The prologue has him humiliating the man who basiclly raised Stannis as a son; who loved Stannis as a son; over the man giving Stannis some bad counsel. 

 

But we also learn about his treatment Davos; and we see Stannis' mercy and generousty.

But he comes across as bizarrely entitled to people's blind trust; as if is word is good enough.

He becomes more moderate overtime though.

I don't put much in him going to fight the others quite frankly; if the world ends he could not possibly win the kingdom; which  is so wrong lol.

Your primary motivation for saving humanity should not be to get a kingdom as a reward; the fact you saved humanity should be reward enough.

Nor do I put much in him being the only king to actually participate in the fight against the others; he's the benifit of having Melisandre show him visions of the undead army.

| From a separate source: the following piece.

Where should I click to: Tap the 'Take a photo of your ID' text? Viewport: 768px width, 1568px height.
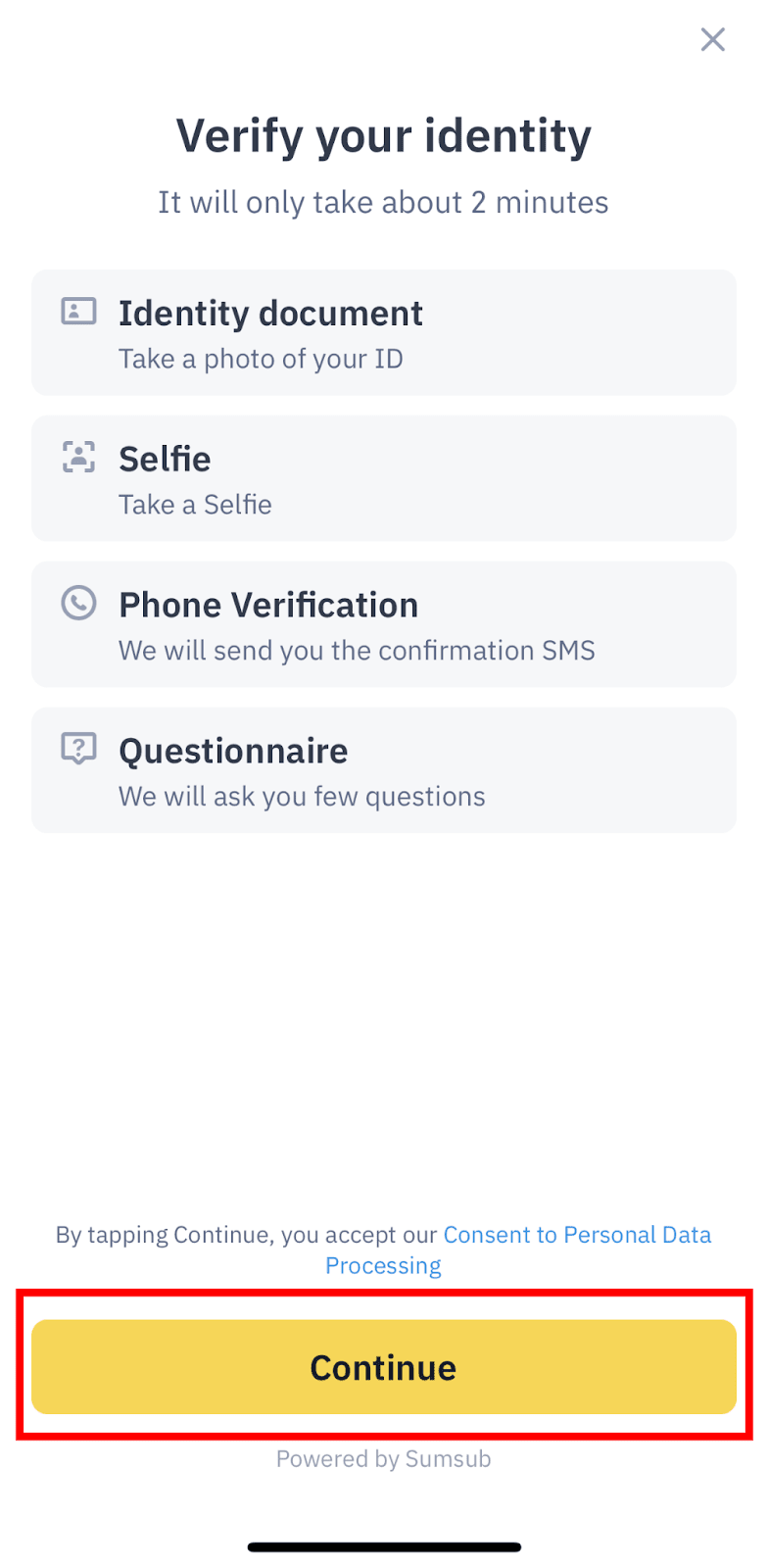261,360
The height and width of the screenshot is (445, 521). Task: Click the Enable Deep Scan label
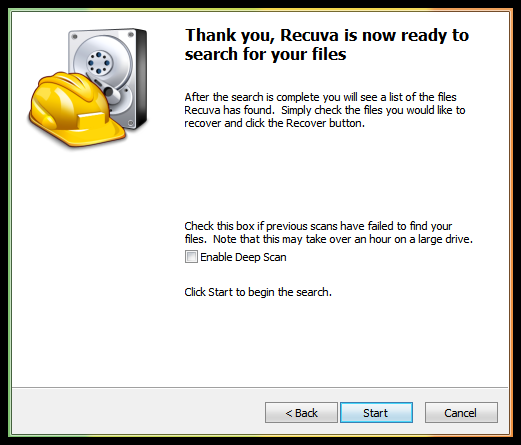click(243, 257)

The rest of the kings and powers of the seven kingdoms don't really have that; who can say how Balon, or Robb, or Joffery or Tywin, or even  Cersi would react to definitively proof or knowing for sure theirs an ice-zombie army coming destroy humanity. To be clear Cersi getting a needlessly cryptic letter from Robb's bastard half-brother about the threat of the others(to which Jon directly calls out in his letter-for all Cersi and her small council knows the "foes" he's referencing are the wildling savages who periodically murder the smallfolk as well as steal their women and rape) does not make her a fool for not believing ice-zombies are coming to kill everything; well in this moment. Jon is offering no proof. It's perfectly reasonble to suspect this letter to be a lame attempt at dispelling the thought Jon has allied with Stannis and an attempt to get more men for the watch to which has been suffering heavy attacks from the wildlings. Jon could have at least have had Slynt sent over to verify that the white walkers are real. Jon doesn't sadly, accepting too quickly that  they won't aid the watch(despite giving them men during the war, and even the former lord of the goldcloaks), and doesn't really try figuring out ways to convince them; the most obvious being find another living corpse to trounce around the north.  

Stannis could try conving  the other powers not on his side of the threat; he doesn't really. 

Perhaps the powers of the seven kingdoms who are Stannis'  rivals would have joined the fights against the others if they truly true what was going on; after all, they are human as well.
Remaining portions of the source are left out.